Peptide‐mass fingerprinting and the ideal covering set for protein characterisation

Abstract
The rules that govern the dynamics of protein characterisation by peptide‐mass fingerprinting (PMF) were investigated through multiple interrogations of a nonredundant protein database. This was achieved by analysing the efficiency of identifying each entry in the entire database via perfect in silico digestion with a series of 20 pseudo‐endoproteinases cutting at the carboxy terminal of each amino acid residue, and the multiple cutters: trypsin, chymotrypsin and Glu‐C. The distribution of peptide fragment masses generated by endoproteinase digestion was examined with a view to designing better approaches to protein characterisation by PMF. On average, and for both common and rare cutters, the combination of approximately two fragments was sufficient to identify most database entries.

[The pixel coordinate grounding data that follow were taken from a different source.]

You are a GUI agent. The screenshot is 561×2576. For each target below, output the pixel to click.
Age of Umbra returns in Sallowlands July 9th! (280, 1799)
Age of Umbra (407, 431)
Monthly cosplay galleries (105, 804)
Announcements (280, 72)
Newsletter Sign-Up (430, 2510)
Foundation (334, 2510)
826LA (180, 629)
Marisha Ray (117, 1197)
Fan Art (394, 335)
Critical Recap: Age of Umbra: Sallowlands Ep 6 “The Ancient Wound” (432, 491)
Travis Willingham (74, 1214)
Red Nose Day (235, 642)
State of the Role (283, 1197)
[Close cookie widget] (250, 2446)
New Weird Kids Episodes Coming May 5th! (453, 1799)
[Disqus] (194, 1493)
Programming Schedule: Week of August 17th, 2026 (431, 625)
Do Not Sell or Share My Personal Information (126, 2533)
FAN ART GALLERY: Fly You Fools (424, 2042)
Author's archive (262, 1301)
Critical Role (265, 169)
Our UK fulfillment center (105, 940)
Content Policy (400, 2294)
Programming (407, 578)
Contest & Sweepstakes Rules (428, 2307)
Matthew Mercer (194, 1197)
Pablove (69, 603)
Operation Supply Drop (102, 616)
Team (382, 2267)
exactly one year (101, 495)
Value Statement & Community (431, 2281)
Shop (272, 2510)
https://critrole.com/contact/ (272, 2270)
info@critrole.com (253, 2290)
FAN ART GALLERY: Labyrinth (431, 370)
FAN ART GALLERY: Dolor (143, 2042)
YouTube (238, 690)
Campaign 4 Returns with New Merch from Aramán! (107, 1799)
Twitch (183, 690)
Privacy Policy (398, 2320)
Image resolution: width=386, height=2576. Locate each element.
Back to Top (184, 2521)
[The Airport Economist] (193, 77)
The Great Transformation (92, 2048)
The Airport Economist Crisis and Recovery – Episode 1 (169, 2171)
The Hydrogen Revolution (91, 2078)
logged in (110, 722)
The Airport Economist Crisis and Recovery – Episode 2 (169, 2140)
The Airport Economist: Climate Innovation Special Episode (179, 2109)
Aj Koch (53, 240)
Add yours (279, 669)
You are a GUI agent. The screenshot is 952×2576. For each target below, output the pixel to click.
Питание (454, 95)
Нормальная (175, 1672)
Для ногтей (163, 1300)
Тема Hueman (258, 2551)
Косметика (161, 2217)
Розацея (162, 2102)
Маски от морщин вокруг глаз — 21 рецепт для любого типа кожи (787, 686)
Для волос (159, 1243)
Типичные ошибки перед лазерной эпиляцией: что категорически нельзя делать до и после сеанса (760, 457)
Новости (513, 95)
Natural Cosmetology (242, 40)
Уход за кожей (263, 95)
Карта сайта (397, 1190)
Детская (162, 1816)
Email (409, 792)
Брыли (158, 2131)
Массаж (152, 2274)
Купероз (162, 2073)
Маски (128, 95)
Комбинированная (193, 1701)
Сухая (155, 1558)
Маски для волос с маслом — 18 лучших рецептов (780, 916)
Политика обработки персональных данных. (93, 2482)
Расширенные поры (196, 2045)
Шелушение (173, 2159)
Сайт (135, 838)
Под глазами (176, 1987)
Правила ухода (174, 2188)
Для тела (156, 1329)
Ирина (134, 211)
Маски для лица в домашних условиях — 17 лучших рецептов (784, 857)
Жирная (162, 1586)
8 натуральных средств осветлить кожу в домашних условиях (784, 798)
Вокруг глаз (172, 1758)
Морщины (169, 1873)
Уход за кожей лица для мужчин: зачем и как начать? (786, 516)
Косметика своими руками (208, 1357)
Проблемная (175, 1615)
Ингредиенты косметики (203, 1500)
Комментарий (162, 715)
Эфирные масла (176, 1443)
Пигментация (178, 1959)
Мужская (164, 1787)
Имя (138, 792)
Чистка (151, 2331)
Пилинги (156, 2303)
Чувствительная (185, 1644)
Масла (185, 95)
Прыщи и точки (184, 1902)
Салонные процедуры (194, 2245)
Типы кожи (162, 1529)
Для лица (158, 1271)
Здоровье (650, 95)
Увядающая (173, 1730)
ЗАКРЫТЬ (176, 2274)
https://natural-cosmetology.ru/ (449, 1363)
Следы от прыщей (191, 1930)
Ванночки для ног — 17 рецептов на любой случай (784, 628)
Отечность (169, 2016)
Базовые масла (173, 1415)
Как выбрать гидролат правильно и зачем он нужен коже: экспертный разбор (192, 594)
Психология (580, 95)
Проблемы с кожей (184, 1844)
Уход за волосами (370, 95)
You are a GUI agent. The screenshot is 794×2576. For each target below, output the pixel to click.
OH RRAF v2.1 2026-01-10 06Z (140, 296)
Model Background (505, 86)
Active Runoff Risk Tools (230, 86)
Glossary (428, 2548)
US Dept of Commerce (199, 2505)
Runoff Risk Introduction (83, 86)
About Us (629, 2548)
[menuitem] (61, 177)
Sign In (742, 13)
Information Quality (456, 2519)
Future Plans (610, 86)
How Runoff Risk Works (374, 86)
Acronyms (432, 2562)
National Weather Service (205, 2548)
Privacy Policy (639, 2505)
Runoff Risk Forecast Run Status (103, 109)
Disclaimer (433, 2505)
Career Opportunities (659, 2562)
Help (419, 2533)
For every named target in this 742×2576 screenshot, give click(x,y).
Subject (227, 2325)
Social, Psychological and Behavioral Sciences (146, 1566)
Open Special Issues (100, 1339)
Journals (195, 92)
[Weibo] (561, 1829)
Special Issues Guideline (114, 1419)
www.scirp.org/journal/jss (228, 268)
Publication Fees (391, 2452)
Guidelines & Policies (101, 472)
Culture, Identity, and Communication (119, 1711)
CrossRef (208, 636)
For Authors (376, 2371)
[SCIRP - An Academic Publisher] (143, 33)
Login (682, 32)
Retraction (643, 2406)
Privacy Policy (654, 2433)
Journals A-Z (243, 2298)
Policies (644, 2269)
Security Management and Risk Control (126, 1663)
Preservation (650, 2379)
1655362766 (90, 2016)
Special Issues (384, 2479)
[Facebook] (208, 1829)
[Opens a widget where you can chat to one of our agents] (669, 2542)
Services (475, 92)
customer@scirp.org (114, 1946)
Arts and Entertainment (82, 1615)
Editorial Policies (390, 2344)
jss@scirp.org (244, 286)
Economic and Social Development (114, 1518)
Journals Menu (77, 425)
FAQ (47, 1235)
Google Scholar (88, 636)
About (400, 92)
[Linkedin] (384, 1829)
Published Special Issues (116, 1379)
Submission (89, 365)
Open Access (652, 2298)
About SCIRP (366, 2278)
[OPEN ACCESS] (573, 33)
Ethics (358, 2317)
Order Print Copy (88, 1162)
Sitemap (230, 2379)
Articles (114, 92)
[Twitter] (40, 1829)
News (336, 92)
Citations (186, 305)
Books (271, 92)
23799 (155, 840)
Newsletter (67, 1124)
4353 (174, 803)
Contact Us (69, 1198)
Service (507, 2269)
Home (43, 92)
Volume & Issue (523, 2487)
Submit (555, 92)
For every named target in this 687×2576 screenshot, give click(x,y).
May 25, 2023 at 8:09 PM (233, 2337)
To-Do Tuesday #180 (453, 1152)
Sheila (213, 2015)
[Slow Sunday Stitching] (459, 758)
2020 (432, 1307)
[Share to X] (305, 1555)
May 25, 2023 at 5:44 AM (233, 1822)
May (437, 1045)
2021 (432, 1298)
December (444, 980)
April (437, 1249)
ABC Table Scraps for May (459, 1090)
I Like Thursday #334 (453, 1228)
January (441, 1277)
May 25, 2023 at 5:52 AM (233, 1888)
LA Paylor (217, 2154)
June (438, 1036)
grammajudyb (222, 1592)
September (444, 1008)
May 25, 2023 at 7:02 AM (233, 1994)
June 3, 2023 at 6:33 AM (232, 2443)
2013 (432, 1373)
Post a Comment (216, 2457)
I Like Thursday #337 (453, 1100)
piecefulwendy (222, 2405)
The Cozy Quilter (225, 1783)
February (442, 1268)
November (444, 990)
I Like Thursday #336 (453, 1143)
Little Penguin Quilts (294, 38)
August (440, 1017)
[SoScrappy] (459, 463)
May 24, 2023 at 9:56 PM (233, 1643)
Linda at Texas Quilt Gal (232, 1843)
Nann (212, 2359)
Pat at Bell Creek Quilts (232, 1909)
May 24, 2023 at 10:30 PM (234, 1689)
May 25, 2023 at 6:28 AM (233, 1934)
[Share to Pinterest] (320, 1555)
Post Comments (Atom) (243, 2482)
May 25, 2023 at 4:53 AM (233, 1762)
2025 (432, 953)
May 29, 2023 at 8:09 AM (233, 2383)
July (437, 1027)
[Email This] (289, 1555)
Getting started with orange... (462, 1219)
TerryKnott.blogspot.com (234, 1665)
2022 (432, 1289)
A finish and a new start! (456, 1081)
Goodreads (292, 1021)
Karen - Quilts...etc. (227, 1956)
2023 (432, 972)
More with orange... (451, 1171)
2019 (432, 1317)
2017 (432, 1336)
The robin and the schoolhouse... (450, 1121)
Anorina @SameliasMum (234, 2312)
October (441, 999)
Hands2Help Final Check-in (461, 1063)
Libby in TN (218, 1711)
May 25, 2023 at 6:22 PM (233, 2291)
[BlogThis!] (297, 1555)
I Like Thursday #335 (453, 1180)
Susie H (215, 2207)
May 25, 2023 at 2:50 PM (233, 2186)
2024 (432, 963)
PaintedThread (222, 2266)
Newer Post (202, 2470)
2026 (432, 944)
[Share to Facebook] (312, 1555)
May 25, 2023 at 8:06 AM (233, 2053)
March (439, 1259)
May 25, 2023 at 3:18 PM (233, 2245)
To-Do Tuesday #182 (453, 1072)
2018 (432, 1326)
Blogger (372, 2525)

However, the rare cutters left more entries unidentified in the database. Total coverage of the entire database could not be achieved with one enzymatic cutter alone, nor when all 23 cutters were used together. Peptide fragments of > 5000 Da had little effect on the outcome of PMF to correctly characterise database entries, while those with low mass (near to 350 Da in the case of trypsin) were found to be of most utility. The most frequently occurring fragments were also found in this lower mass region. The maximum size of uncut database entries (those not containing a specific amino acid residue) ranged from 52 908 Da to 258 314 Da, while the failure rate for a single cutter in identifying database entries varied from 10 865 (8.4%) to 23 290 (18.1 %). PMF is likely to be a mainstay of any high‐throughput protein screening strategy for large‐scale proteome analysis. A better understanding of the merits and limitations of this technique will allow researchers to optimise their protein characterisation procedures.